Docling V2.60.0 Offline Model Loading Bug In Docker
Hey guys, this article dives into a frustrating bug in Docling v2.60.0. Specifically, we're talking about how it messes up when trying to load offline models within a Docker environment. If you're using Docling in a Docker container and need it to work offline, meaning without relying on external internet access, then pay close attention. This is a common setup for security-conscious environments, where air-gapped systems are the norm.

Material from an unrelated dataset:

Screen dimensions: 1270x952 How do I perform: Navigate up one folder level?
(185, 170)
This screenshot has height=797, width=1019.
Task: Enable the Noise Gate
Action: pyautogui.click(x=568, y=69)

The Core Problem: Offline Model Loading Failure
So, here's the deal. Docling is designed to work with models that are downloaded and stored locally. You're supposed to be able to specify a path where these models live using the DOCLING_SERVE_ARTIFACTS_PATH environment variable. In theory, Docling should then use these local models to process your documents, even without an internet connection. Sounds great, right? Unfortunately, in version 2.60.0, this process breaks down inside a Docker container. Even when you've pre-loaded all the necessary models into a designated directory (let's say /opt/docling_models), and you've correctly set the DOCLING_SERVE_ARTIFACTS_PATH environment variable, the DocumentConverter seems to completely ignore it.
Instead of looking in the specified directory, Docling ends up hunting for the model files in a temporary directory, usually something like /tmp/tmpXXXXXX/. And because these files aren't there (because they should be in /opt/docling_models), you get a nasty FileNotFoundError. This makes it impossible to use Docling in an offline, or air-gapped, Docker environment. This is a major issue because the entire point of specifying an artifacts path and pre-downloading models is to ensure offline functionality. Without this, Docling is useless for many secure applications. The issue stems from a failure in how the code resolves the correct path to the required model files.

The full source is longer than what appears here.